__本文__

町並み保存及び景観形成のための空きスペース活用について

         主催:岡田コミュニティー、岡田街並保存会、愛知県
         協力:NPO法人 日本民家再生リサイクル協会

平成16年1月25日 岡田公民館
現地見学
  ・ NPOプラザ知多(旧岡田医院)
  ・ 伝承知多木綿 つものき(土井文貴雄氏宅)ほか岡田地区

          講演

ホンモノでなければ生き残れない
― 21世紀“レスタウロ(修復)”新世紀 ―

        講師:特定非営利活動法人 日本民家再生リサイクル協会
                     副代表理事 黒田 武儀 さん

町並み保存再生の現況
目先の経済からスタートする町並み再生保存のまちづくりは、見た目だけの保全再生になりやすい。
1960年代以降の日本では、世界市場経済体制の下、大量生産・大量輸送・大量消費・大量廃棄が進み、各地各地域に固有の特色や個性が急速に失われ、全国一律に均質化と都市化が進んだ。同時に、地域に根ざした暮らしの仕組みが根底から否定され「古い町並み」の存在は、町の発展にとって邪魔な、厄介な問題となった。

__課題データ__

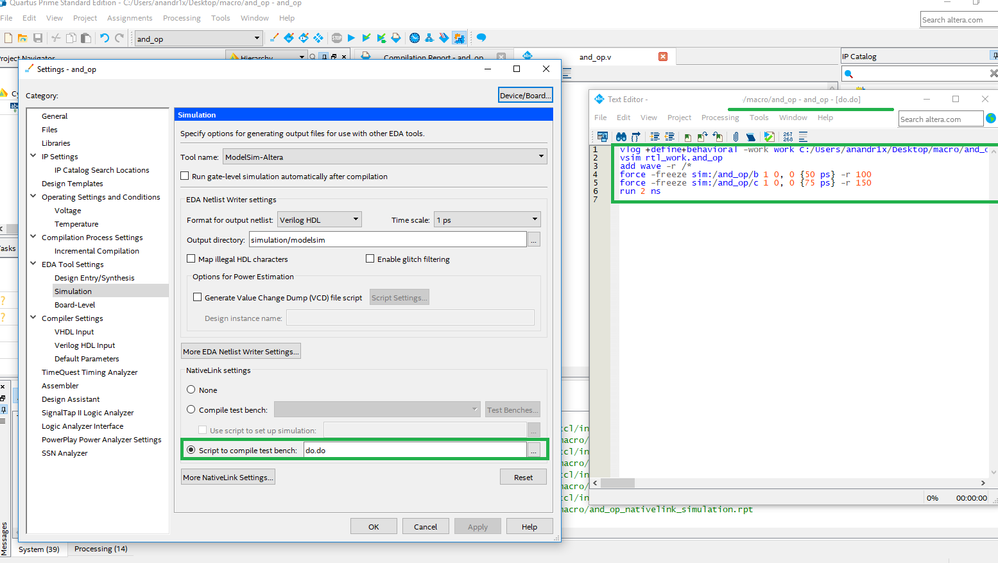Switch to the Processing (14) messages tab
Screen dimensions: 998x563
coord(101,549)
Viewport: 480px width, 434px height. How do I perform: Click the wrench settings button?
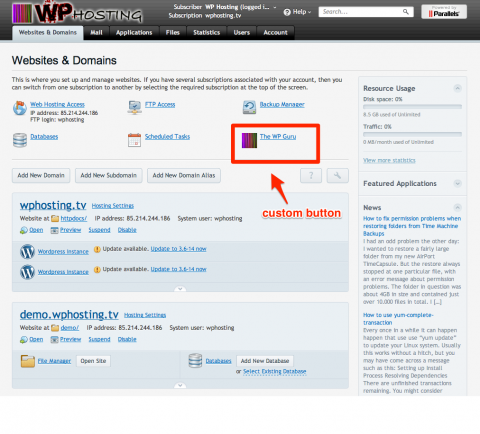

__課題の説明__
町並み保存の講演記録を、最後の文の後から書き継ぐこと。 データの各行は、町並み保存の講演記録とは関係がない。

__解答欄__
そのような近代化路線の中で、古い町並みの保存・再生を考える時、直接的対費用効果を求めるため、どうしても、うわべだけの保全・再生、伝統文化の商品化となりやすい傾向があり、古い伝統の町並みは、映画のセットかテーマパークのようになり、生活実感のないものとなる。
また、文化財行政に代表されるように「歴史的遺構、古い町並みの保存・再生=建造物の外観、景観の保存・再生」と考えられてきたため、見た目のかたちだけにとらわれ、伝統の原材料・材質・道具・工法・技術への配慮はないがしろになり、それらは急速に姿を消しつつある。
古い町並みを、観光地にしようとする試みは、全国各地でみられるが、実際に多くのひとびとが繰り返し訪れたくなるような、観光地となるには、ある程度以上の質と量と面積の、魅力ある観光資源が必要となる。
古い町並みを残すには、観光開発しかないという貧困な発想だけでは、町並み再生の成功例が極めて少ないのもうなずける。